Although the basic structure remained essentially the same, some further modifications were made for the 1974–75 biennium, as follows:
an Office of Programme and Budget was set up in the Office of the Director-General, combining the former Programme Formulation Unit with the Budget Branch, which was transferred from the Office of the Controller;
a Financial Services Division was set up in the Administration and Finance Department, consisting of the remaining elements of the Office of the Controller;
on 4 March 1974, the Agricultural Operations Division was created, located administratively in the Agriculture Department, but to service the Economic and Social Policy Department as well. At the same time, the Operations Services in the Animal Production and Health, Plant Production and Protection, Land and Water Development and Agriculture Services Divisions were discontinued; and
on 1 October 1975, an Office for Special Relief Operations was set up in the Office of the Director-General, replacing an Office for Sahelian Relief Operations that had been in existence since May 1973.

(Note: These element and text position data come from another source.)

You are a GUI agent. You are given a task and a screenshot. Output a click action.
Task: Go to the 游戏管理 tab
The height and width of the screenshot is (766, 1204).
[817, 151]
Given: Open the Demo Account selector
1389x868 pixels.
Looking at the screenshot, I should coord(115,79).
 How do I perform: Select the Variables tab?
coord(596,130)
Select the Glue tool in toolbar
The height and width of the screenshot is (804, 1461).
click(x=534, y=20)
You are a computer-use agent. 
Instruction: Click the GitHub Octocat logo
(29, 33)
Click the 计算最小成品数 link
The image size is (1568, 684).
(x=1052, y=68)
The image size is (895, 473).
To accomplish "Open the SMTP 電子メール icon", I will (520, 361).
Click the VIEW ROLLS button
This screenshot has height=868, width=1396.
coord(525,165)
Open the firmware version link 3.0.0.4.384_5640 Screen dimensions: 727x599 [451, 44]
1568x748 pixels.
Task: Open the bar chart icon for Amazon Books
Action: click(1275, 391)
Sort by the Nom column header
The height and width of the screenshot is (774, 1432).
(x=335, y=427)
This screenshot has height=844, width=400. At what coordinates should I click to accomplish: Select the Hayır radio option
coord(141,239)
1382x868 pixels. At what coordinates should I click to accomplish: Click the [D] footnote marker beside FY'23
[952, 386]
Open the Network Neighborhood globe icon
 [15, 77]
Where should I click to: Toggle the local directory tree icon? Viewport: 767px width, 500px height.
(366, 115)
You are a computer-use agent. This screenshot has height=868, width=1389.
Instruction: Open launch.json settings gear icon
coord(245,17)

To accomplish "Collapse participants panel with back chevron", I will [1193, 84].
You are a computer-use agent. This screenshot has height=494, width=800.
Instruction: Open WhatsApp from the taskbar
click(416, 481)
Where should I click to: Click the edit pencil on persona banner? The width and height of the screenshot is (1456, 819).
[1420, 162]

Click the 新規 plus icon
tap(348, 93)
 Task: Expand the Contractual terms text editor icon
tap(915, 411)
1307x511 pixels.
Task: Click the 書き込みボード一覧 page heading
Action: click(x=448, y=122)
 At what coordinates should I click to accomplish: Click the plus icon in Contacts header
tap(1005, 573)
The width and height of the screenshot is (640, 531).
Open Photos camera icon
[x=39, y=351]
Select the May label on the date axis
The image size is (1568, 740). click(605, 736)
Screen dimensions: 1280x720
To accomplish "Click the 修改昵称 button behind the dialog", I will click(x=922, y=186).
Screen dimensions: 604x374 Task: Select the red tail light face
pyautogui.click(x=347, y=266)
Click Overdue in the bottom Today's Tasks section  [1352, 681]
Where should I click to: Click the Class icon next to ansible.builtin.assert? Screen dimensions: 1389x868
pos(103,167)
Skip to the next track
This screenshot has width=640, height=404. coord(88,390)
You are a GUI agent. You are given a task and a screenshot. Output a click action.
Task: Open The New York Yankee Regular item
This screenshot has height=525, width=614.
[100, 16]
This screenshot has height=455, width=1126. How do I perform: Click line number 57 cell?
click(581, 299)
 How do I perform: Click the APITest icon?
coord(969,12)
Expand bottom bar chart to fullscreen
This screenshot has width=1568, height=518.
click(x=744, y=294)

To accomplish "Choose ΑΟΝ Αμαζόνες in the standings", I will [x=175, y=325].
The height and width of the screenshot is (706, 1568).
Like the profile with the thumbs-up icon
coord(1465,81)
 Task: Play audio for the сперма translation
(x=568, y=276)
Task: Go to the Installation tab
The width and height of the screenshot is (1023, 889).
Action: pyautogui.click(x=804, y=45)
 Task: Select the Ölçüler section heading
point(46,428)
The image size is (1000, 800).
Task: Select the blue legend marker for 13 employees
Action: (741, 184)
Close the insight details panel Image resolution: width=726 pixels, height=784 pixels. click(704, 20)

The gradual evolution of the Organization's structure continued in the 1976–77 biennium, during which the following changes came into effect:
the Field Liaison Division was renamed Field Programme Development Division, as of January 1976;
Freedom from-Hunger/Action for Development was transferred from the Office of the Director-General to the Development Department;
units were set up in the Office of the Assistant Director-General, Agriculture Department, to deal with Policy Coordination and Planning, Remote Sensing, Environment Programme Coordination, and the International Fertilizer Supply Scheme;
the Council, at its Sixty-Ninth Session in July 1976, agreed to a proposal to raise the Office of General Affairs and Information to the status of a Department, thus reinstating its status prior to 1970;
on 1 November 1976, a Technical Cooperation Programme Unit was established in the Field Programme Development Division, to give special attention to this new Programme.
Further changes in structure made for the 1978–79 biennium included —
expanding the Office of Programme and Budget in the Office of the Director-General into an Office of Programme, Budget and Evaluation, incorporating the Evaluation Service transferred from the Development Department;
transferring the Research Development Centre from the Development Department to the Agriculture Department, as of January 1978;
establishing a Global Perspective Studies Unit in the Economic and Social Policy Department; and
terminating the Industry Cooperative Programme on 30 June 1978.
Two minor changes were made in the organizational structure in 1980–81:
establishment of a Policy and Planning Division in the Fisheries Department; and
setting up a Liaison Office in Geneva to maintain contacts with UN-family organizations there.
The organizational structure that emerged as a result of these and many other evolutionary changes which took place over the first 35 years of FAO's existence, as it grew and adapted its activities to the needs of its Member Countries, is shown in the chart on the opposite page, which was prepared for the Programme of Work and Budget 1982–83, and reflects one further change that is planned to take effect in 1982. More detailed descriptions of the evolution of the major units are set out in Chapter XI.